Records for this task: Begin
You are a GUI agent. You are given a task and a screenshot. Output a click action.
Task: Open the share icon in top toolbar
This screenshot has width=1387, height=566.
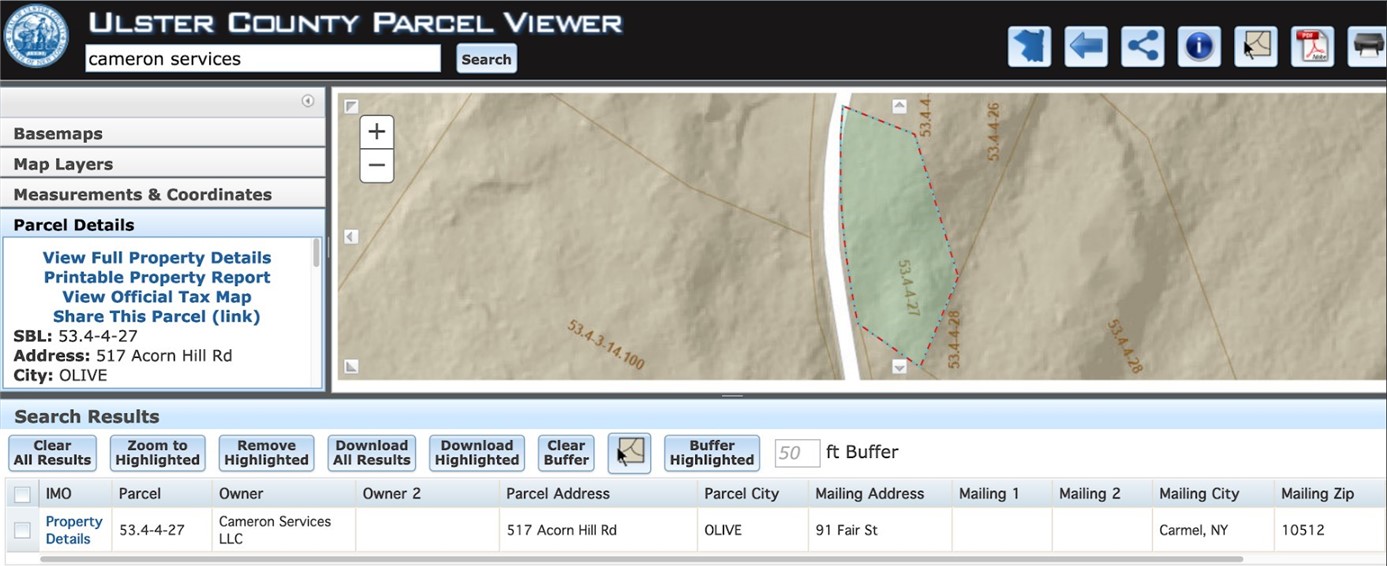click(x=1142, y=46)
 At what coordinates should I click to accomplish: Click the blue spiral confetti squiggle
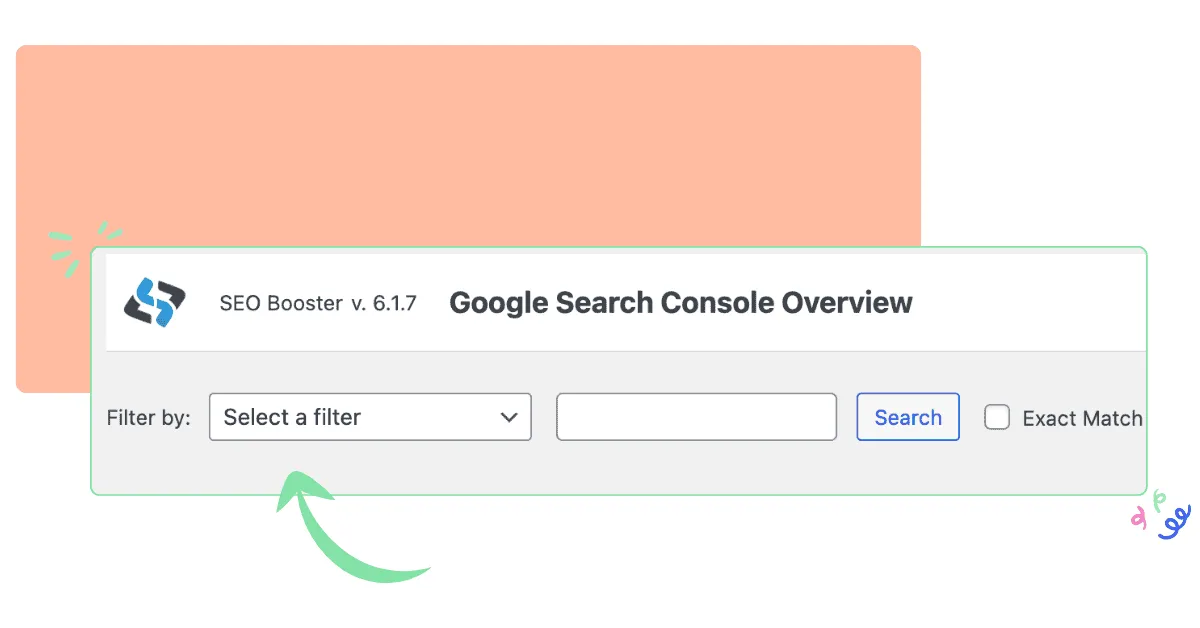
Records for this task: End
■ Problem to solve: Repeat the records in full, precisely, and keep the pictures out.

■ Answer space:
You are a GUI agent. You are given a task and a screenshot. Output a click action.
Task: Open the share icon in top toolbar
This screenshot has width=1387, height=566.
click(x=1142, y=46)
 At what coordinates should I click to accomplish: Click the blue spiral confetti squiggle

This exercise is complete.